Foveated Thermal Computational Imaging in the Wild Using All-Silicon Meta-Optics

TL;DR

This paper introduces a novel all-silicon meta-optical system for real-time, foveated thermal imaging that combines polarization-sensitive optics with computational reconstruction to achieve high-resolution focus in the center and wide field of view.

Contribution

It presents the first all-silicon, polarization-sensitive meta-optical design for foveated thermal imaging, integrating hardware and deep learning for real-time in-the-wild applications.

Findings

Achieved 12 fps real-time thermal foveated imaging.

Demonstrated large-aperture, polarization-sensitive meta-surfaces.

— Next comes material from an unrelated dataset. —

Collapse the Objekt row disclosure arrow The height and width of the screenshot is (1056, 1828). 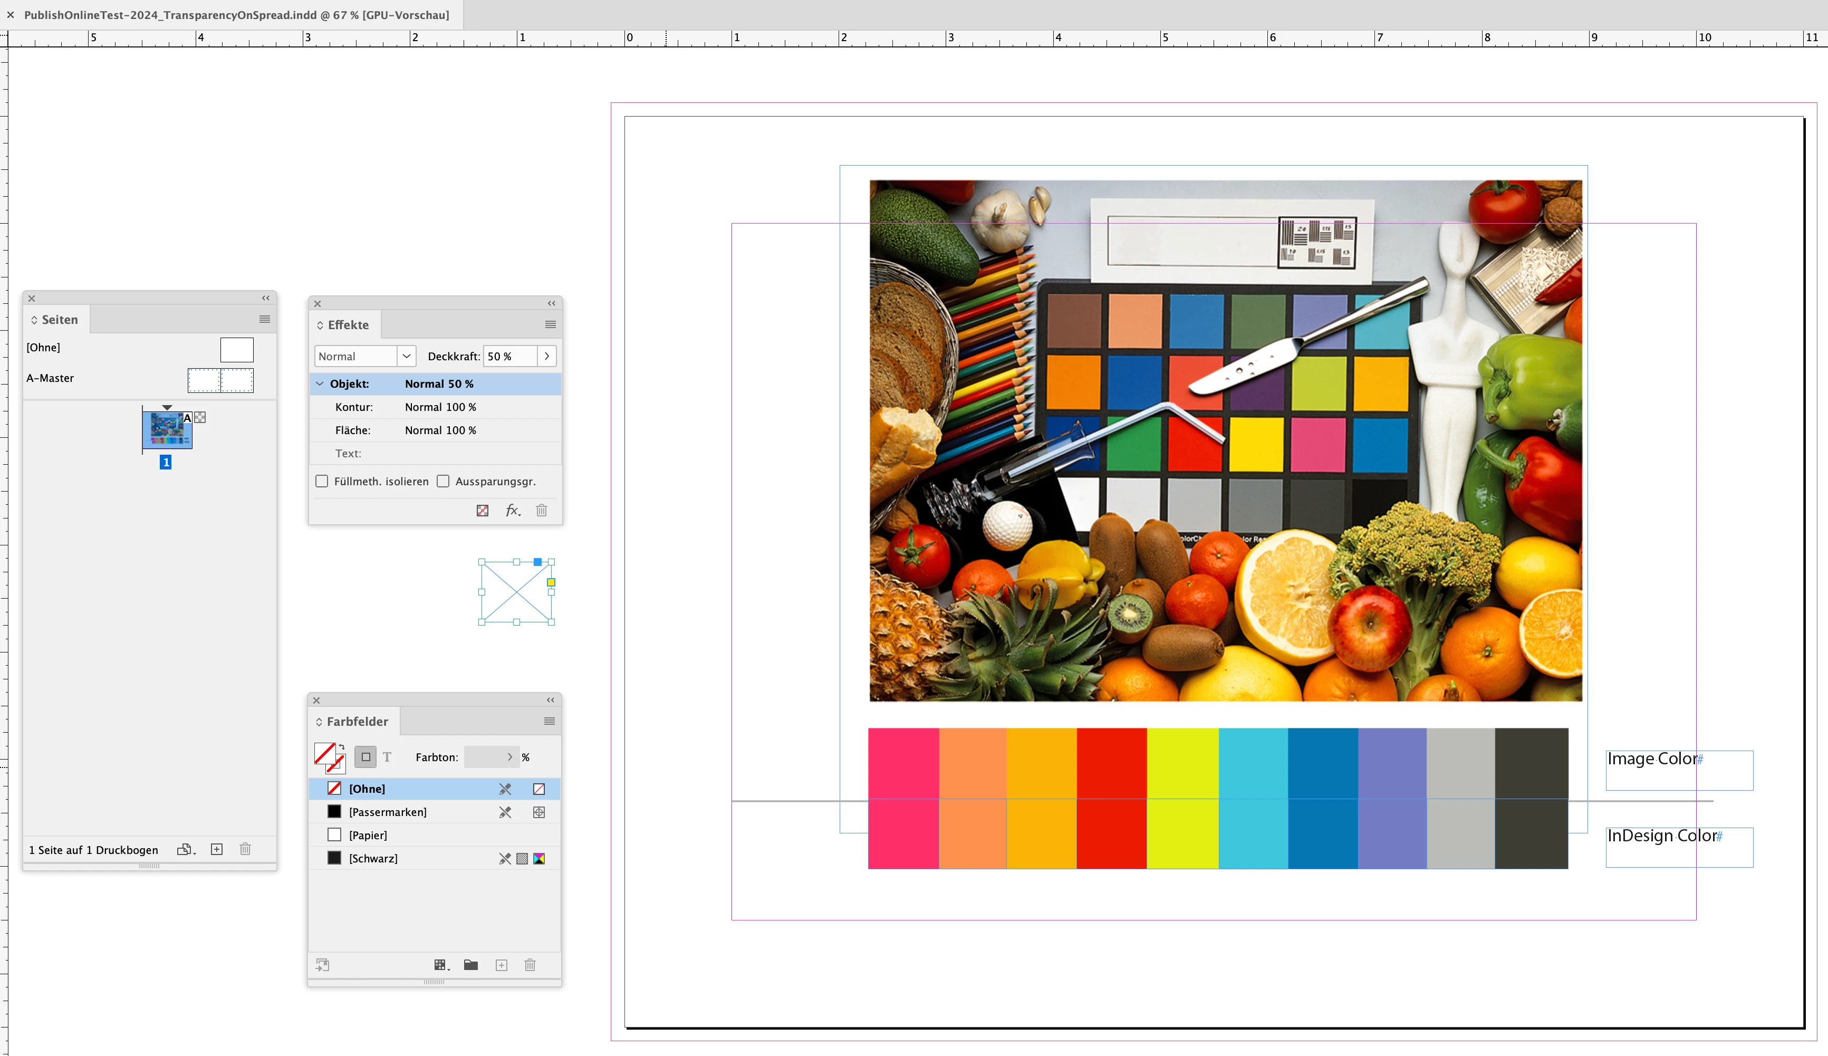[x=320, y=384]

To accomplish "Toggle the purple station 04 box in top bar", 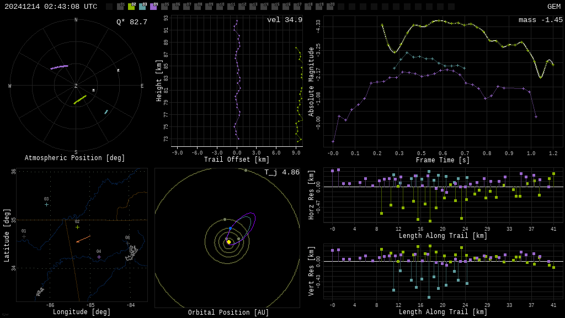I will (x=153, y=7).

Successfully reconstructed high-resolution foveal images with wide context.

Abstract

Foveated imaging provides a better tradeoff between situational awareness (field of view) and resolution and is critical in long-wavelength infrared regimes because of the size, weight, power, and cost of thermal sensors. We demonstrate computational foveated imaging by exploiting the ability of a meta-optical frontend to discriminate between different polarization states and a computational backend to reconstruct the captured image/video. The frontend is a three-element optic: the first element which we call the "foveal" element is a metalens that focuses s-polarized light at a distance of $f_1$ without affecting the p-polarized light; the second element which we call the "perifoveal" element is another metalens that focuses p-polarized light at a distance of $f_2$ without affecting the s-polarized light. The third element is a freely rotating polarizer that dynamically changes the mixing ratios between the two polarization states. Both the foveal element (focal length = 150mm; diameter = 75mm), and the perifoveal element (focal length = 25mm; diameter = 25mm) were fabricated as polarization-sensitive, all-silicon, meta surfaces resulting in a large-aperture, 1:6 foveal expansion, thermal imaging capability. A computational backend then utilizes a deep image prior to separate the resultant multiplexed image or video into a foveated image consisting of a high-resolution center and a lower-resolution large field of view context. We build a first-of-its-kind prototype system and demonstrate 12 frames per second real-time, thermal, foveated image, and video capture in the wild.